Rewrite the lines from the first line through the line that contains "(x=257, y=469)", inclusive, replacing "Rotate" with "Crop" and keeping everything else the same.

## START Input records

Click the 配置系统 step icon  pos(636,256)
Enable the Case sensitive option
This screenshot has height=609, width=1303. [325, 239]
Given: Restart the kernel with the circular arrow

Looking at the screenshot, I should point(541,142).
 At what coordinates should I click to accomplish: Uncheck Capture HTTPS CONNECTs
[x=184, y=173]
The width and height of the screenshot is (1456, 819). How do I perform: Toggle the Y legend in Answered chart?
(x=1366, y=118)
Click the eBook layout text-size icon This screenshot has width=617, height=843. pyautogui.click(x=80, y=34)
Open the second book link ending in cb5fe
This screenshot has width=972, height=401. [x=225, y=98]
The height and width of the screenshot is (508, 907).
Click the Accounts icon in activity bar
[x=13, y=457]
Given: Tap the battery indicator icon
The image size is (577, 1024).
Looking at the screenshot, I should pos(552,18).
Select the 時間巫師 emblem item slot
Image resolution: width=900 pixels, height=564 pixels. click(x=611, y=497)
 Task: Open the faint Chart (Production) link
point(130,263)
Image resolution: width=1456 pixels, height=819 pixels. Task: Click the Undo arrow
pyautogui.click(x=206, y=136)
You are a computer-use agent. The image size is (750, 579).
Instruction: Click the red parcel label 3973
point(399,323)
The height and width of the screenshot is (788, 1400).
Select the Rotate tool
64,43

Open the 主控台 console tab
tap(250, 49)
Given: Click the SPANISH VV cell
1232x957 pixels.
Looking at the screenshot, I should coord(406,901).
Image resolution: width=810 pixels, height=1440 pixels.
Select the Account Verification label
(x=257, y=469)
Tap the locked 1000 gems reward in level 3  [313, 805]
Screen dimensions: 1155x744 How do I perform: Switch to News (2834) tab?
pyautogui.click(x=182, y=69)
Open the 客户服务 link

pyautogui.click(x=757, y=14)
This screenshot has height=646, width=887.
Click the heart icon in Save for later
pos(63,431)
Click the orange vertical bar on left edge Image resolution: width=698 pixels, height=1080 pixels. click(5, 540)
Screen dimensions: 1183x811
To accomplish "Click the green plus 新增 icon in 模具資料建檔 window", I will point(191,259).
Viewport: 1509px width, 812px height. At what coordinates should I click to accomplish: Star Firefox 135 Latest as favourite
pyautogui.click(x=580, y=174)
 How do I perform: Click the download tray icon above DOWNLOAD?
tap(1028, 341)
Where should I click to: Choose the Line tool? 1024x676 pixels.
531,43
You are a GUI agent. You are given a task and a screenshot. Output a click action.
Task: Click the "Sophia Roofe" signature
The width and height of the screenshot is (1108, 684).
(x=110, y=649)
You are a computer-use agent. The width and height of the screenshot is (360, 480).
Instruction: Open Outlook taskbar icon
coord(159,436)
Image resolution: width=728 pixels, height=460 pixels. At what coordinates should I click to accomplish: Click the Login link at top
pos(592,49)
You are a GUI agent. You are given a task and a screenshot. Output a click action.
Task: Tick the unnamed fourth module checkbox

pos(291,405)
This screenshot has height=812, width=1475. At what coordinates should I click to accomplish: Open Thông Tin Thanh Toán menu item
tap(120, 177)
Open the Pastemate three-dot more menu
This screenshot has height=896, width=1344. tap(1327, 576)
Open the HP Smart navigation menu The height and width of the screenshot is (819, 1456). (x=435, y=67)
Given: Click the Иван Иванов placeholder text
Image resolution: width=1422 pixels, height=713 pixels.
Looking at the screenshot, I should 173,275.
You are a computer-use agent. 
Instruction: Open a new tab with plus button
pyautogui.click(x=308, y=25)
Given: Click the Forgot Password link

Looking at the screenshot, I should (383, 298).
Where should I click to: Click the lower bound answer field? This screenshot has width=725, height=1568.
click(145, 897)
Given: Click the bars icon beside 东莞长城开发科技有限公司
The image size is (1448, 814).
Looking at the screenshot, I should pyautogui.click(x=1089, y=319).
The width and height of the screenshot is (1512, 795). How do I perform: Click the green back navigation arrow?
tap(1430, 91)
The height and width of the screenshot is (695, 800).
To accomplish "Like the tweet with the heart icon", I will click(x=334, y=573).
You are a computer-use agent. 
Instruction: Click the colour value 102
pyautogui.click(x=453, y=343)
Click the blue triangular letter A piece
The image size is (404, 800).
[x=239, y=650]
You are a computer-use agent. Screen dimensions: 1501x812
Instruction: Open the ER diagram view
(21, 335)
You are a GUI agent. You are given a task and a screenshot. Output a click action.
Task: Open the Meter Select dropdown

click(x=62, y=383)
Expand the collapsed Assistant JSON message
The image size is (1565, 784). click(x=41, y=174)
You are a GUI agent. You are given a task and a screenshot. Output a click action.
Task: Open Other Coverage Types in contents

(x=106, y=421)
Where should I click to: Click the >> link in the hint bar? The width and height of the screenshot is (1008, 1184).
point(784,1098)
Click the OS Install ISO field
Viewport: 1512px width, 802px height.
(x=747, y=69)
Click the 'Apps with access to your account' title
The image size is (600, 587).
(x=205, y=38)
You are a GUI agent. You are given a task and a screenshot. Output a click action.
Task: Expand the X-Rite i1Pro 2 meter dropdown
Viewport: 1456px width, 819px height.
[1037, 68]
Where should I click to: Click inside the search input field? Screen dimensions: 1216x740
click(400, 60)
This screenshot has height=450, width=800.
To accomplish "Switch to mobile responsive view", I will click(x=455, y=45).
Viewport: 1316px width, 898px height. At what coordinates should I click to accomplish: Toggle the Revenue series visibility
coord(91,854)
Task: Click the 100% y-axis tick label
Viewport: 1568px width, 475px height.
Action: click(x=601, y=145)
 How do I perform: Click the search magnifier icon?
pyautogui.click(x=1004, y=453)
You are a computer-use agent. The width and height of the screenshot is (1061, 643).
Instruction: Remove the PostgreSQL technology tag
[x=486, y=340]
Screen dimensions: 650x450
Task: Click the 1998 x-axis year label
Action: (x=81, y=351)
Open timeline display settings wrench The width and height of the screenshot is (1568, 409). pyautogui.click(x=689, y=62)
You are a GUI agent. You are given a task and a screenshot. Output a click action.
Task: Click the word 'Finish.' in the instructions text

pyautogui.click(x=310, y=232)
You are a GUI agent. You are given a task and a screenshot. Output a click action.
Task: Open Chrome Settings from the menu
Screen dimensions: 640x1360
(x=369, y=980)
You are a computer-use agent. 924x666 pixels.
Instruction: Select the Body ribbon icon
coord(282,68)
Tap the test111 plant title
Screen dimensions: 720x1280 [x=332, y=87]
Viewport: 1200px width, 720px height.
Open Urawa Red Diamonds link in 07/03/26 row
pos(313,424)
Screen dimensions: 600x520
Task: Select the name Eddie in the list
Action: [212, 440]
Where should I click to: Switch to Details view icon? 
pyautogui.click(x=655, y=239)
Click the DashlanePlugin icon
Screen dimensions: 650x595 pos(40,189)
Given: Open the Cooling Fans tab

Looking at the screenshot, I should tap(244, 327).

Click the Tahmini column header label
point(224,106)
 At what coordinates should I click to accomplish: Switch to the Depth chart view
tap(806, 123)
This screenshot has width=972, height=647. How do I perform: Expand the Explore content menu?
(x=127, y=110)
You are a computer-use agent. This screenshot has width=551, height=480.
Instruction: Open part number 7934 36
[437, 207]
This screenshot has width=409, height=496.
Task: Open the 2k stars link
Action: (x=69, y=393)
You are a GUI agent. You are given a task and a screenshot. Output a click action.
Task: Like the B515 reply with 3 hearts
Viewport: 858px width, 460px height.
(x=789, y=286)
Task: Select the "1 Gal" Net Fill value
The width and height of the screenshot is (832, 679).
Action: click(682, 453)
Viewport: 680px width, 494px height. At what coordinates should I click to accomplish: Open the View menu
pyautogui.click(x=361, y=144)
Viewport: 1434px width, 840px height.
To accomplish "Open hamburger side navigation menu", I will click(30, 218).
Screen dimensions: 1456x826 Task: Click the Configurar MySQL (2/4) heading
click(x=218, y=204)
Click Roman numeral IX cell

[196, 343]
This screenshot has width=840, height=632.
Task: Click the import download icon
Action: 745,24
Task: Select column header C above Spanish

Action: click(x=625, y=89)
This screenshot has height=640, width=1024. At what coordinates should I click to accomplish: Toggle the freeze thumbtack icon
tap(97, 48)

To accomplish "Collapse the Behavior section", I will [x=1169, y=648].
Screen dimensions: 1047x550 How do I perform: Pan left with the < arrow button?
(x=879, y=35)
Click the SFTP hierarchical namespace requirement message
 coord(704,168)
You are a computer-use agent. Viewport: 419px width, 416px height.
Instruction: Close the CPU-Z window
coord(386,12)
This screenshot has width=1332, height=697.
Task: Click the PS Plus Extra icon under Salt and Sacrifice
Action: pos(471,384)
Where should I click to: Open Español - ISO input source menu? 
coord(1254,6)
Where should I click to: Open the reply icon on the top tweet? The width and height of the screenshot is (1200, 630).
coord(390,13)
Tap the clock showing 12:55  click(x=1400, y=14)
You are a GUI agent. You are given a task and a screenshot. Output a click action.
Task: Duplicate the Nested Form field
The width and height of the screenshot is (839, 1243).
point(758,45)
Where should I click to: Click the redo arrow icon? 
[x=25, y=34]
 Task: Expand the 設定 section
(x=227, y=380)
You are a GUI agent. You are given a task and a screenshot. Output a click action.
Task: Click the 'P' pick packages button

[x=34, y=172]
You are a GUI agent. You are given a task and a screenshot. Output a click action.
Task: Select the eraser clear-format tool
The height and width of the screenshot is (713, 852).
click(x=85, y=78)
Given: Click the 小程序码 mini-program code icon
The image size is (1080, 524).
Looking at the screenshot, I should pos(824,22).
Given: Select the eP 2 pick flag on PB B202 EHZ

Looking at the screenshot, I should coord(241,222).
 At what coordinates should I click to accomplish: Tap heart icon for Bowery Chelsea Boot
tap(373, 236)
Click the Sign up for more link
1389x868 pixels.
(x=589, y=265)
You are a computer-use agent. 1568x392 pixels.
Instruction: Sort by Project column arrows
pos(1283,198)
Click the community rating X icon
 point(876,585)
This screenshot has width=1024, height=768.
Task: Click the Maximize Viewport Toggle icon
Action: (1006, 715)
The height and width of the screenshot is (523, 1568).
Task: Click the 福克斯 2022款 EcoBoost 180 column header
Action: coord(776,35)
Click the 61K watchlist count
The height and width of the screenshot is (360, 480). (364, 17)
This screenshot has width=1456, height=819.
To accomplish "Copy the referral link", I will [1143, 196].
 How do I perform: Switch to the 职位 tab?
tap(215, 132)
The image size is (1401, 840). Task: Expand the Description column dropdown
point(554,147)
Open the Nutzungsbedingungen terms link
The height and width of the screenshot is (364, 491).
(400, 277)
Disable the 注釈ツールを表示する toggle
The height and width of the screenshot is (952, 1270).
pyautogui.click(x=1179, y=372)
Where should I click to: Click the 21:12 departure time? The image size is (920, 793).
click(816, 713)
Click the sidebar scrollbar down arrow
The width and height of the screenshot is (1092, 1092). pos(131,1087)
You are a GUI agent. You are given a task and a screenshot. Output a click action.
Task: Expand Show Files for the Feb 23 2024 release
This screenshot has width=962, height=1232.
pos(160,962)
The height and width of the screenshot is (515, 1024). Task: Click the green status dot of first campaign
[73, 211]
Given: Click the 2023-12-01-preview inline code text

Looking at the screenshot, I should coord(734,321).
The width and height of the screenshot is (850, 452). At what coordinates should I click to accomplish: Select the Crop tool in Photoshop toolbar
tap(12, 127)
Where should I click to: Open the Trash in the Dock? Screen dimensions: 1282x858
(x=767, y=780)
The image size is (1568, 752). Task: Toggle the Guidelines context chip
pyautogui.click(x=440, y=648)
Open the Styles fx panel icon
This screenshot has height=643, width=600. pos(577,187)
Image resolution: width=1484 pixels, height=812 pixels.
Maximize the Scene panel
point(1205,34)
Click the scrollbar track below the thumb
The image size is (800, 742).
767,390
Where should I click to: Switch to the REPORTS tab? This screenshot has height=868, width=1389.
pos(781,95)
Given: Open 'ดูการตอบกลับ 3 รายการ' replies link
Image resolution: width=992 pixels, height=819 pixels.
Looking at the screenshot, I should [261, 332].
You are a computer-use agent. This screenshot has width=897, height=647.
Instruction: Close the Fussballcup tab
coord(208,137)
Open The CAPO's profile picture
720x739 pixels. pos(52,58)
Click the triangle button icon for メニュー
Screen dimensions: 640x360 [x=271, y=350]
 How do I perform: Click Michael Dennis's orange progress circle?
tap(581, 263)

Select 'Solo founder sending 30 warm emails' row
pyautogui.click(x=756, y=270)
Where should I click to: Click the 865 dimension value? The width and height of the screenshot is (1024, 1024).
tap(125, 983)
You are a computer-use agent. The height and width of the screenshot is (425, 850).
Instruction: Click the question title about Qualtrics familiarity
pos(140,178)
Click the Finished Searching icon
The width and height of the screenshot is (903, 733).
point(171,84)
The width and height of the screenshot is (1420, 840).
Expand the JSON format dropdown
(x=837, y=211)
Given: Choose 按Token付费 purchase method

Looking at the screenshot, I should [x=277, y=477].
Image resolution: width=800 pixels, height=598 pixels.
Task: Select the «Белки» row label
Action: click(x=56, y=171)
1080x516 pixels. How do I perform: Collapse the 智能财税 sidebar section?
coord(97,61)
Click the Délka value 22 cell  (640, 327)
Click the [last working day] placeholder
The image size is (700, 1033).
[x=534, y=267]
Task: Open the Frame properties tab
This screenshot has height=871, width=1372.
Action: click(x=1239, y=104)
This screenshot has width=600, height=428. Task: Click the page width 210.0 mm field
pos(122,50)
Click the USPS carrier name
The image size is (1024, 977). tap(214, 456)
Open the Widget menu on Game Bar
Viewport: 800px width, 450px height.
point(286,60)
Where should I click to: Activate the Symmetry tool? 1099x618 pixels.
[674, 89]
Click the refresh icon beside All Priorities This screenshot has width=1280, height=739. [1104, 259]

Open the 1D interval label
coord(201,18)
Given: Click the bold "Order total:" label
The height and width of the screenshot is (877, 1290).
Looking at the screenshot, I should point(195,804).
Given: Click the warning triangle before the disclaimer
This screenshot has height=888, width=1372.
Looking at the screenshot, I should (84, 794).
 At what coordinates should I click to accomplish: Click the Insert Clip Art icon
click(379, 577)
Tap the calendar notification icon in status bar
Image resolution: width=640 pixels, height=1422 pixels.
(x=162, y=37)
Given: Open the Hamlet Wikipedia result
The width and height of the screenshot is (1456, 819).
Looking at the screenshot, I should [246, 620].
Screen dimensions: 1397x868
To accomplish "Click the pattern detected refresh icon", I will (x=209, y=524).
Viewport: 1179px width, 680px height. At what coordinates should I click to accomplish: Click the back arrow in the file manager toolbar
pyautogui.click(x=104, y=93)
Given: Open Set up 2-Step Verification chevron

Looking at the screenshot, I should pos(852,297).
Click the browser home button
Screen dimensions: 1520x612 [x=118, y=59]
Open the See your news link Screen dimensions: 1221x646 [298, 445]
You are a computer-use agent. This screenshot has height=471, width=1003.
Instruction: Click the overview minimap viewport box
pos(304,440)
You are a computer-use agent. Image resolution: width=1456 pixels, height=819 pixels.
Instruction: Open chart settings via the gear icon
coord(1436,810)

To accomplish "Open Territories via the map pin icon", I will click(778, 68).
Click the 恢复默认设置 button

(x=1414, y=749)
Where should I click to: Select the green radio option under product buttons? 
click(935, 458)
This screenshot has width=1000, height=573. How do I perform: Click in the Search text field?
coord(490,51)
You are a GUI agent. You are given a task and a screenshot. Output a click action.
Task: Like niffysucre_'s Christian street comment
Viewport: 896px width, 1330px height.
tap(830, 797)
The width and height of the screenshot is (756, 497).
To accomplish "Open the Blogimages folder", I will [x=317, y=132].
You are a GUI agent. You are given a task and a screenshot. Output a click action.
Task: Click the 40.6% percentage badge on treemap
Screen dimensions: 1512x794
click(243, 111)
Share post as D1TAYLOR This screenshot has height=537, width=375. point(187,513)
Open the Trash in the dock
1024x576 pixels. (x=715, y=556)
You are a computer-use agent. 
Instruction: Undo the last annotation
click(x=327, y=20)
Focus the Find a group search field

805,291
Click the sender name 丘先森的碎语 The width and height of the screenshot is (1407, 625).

## END Input records

(Response to the exercise):
Click the 配置系统 step icon  pos(636,256)
Enable the Case sensitive option
This screenshot has height=609, width=1303. [325, 239]
Given: Restart the kernel with the circular arrow

Looking at the screenshot, I should point(541,142).
 At what coordinates should I click to accomplish: Uncheck Capture HTTPS CONNECTs
[x=184, y=173]
The width and height of the screenshot is (1456, 819). How do I perform: Toggle the Y legend in Answered chart?
(x=1366, y=118)
Click the eBook layout text-size icon This screenshot has width=617, height=843. pyautogui.click(x=80, y=34)
Open the second book link ending in cb5fe
This screenshot has width=972, height=401. [x=225, y=98]
The height and width of the screenshot is (508, 907).
Click the Accounts icon in activity bar
[x=13, y=457]
Given: Tap the battery indicator icon
The image size is (577, 1024).
Looking at the screenshot, I should pos(552,18).
Select the 時間巫師 emblem item slot
Image resolution: width=900 pixels, height=564 pixels. click(x=611, y=497)
 Task: Open the faint Chart (Production) link
point(130,263)
Image resolution: width=1456 pixels, height=819 pixels. Task: Click the Undo arrow
pyautogui.click(x=206, y=136)
You are a computer-use agent. The image size is (750, 579).
Instruction: Click the red parcel label 3973
point(399,323)
The height and width of the screenshot is (788, 1400).
Select the Crop tool
64,43

Open the 主控台 console tab
tap(250, 49)
Given: Click the SPANISH VV cell
1232x957 pixels.
Looking at the screenshot, I should coord(406,901).
Image resolution: width=810 pixels, height=1440 pixels.
Select the Account Verification label
(x=257, y=469)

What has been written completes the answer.